Extracted information: Begin
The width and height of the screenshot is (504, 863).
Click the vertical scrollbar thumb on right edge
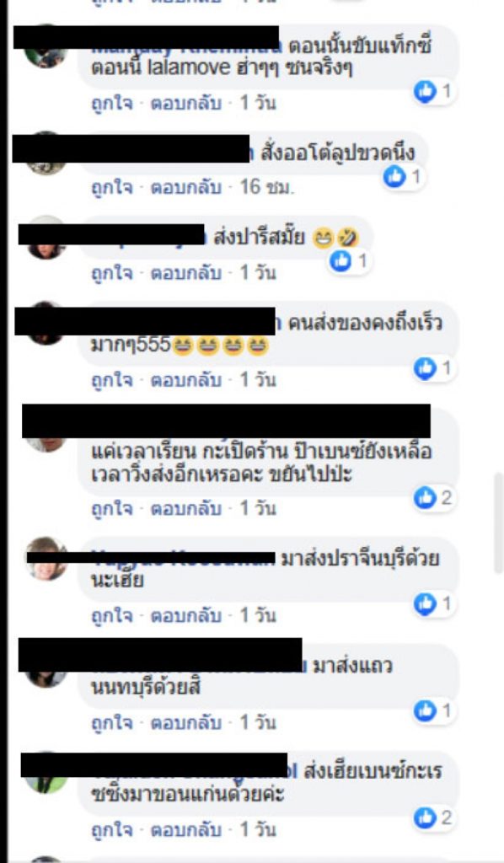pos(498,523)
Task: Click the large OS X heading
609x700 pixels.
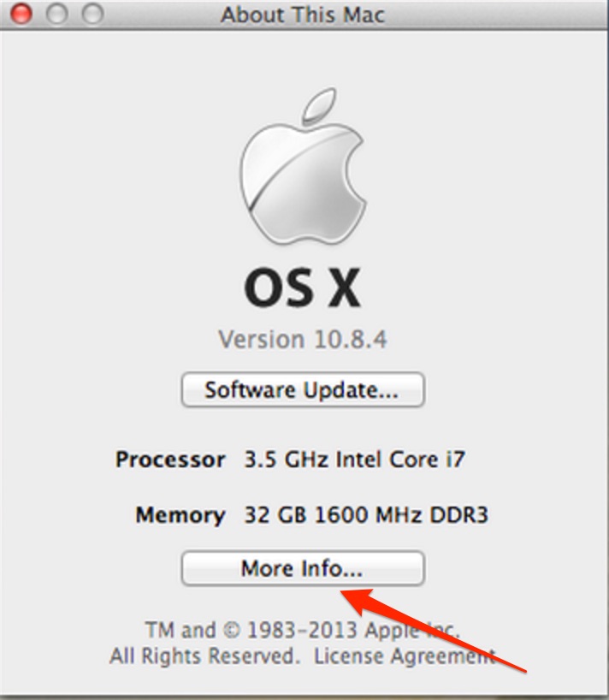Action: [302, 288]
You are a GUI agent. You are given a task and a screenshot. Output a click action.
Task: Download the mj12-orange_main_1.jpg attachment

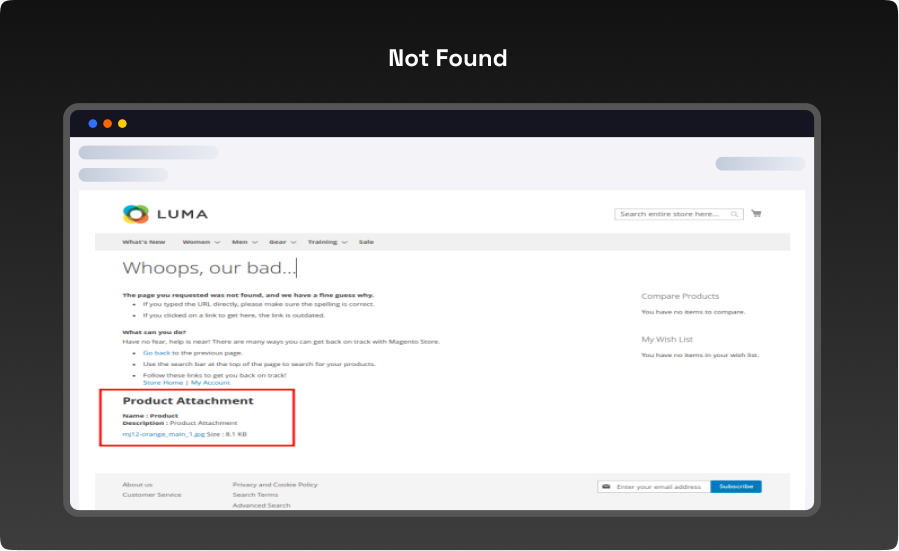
Extracted information: End
## [Problem requirements]
Once the pictures are set aside, write out the entries verbatim.

## [Your response]
The width and height of the screenshot is (504, 863).
Click the vertical scrollbar thumb on right edge
pos(498,523)
Task: Click the large OS X heading
609x700 pixels.
Action: [302, 288]
You are a GUI agent. You are given a task and a screenshot. Output a click action.
Task: Download the mj12-orange_main_1.jpg attachment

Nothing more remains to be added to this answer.